Resilience, Change, and Magic in Late Antiquity
This open session will focus on the relationship between the rubrics resilience, change, and magic as it pertains to the study of late antiquity. Since personal crises and the juxtapositions of old and new authoritative traditions are commonly found in the ancient sources deemed “magical,” late antique magic constitutes a particularly fruitful thematic site for reflecting on resilience and related concepts.
Scholars have long noted that the various late ancient Mediterranean texts, objects, and rituals we describe as “magical” (e.g., amulets, incantation bowls, defixiones [i.e., curse tablets], and the so-called Greek Magical Papyri [PGM]) often deployed names for gods, sacred texts, and the like in an ad-hoc fashion. These experimental assemblages or bricolages of authoritative traditions reflect the creative capacity of ancient ritual specialists to adapt and to modify what they inherited in order to manage personal crises of health, competition, and demonic onslaught. At the same time, these authoritative traditions were resilient; the extant record attests to the fact that certain divine names (e.g., Iaô Sabaôth, Jesus, Abrasax, and Horus) and sacred traditions (e.g., biblical texts) persisted over several centuries and transgressed diverse regional boundaries.
Yet this temporal persistence and wide geographical distribution of motifs raises probing questions about the heuristic utility of resilience and change for the study of late antique magic. Does the reconceptualization of a particular name for god by a new religious community in a magical context constitute resilience or change? Late antique Christian practitioners, for instance, incorporated into their magical texts names for God inherited from other communities and traditions (e.g., Iaô Sabaôth, Abrasax). In many cases, such names were reimagined and presented as completely “Christian” (i.e., without any hint of “Jewish” or “Pagan” associations). Many late antique Jewish practitioners engaged in similar practices. Are such instances best conceptualized in reference to the categories resilience and change?
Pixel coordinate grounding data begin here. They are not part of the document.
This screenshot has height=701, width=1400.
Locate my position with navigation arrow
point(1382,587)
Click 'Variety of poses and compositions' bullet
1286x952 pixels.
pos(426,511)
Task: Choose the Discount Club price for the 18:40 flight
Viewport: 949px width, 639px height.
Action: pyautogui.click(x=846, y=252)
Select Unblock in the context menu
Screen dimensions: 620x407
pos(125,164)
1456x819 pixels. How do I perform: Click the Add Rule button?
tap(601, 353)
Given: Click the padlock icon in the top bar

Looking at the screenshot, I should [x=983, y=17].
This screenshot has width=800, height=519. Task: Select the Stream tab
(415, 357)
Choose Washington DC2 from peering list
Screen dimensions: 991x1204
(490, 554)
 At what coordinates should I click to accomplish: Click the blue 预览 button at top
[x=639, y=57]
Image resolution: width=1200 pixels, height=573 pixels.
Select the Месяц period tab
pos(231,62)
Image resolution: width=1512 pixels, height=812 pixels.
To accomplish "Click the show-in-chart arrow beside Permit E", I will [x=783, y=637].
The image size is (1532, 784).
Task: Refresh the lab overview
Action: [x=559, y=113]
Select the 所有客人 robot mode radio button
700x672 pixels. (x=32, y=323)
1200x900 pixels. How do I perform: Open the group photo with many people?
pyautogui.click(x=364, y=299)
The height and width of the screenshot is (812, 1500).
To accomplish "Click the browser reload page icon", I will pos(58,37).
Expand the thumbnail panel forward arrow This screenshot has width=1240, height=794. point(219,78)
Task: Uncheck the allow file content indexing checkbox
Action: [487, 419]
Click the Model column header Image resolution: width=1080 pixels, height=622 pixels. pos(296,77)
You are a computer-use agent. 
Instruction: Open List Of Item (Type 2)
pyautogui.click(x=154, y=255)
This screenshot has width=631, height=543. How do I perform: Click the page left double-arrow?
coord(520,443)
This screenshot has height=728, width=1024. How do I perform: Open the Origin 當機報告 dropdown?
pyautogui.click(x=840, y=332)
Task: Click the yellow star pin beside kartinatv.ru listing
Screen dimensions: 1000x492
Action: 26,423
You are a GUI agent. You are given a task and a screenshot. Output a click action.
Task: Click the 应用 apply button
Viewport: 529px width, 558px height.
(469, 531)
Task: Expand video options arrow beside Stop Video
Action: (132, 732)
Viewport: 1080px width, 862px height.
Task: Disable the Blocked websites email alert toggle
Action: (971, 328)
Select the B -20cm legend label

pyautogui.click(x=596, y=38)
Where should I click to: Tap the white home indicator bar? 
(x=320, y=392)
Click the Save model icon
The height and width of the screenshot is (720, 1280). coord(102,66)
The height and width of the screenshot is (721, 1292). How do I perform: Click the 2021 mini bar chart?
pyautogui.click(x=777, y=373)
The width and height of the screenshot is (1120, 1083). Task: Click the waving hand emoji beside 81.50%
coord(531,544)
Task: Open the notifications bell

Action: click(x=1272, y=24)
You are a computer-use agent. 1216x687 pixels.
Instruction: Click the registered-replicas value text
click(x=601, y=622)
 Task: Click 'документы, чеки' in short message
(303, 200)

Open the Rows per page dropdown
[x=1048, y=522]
Would it be more helpful to apply to these situations a different analytical model altogether?
This complex interface of the categories magic, resilience, and change – as it relates to the study of late antiquity – stands at the heart of this open session. Papers might present cases studies that illuminate the diverse ways ancient ritual specialists creatively – if only momentarily or experimentally – engaged with traditional and new religious motifs, divine names, sacred texts, and even material formats. Papers might also explore the theoretical or methodological implications of a focus on resilience and change. How do such concepts recast common categories, such as syncretism and exoticism, especially as it pertains to the study of late antique magic? What are the implications of the terms resilience and change for the very category magic and its controversial relationships to other terms (e.g., religion and science)? Conversely, how does the magical evidence from late antiquity augment the categories resilience and change for the study of (late antique) religion?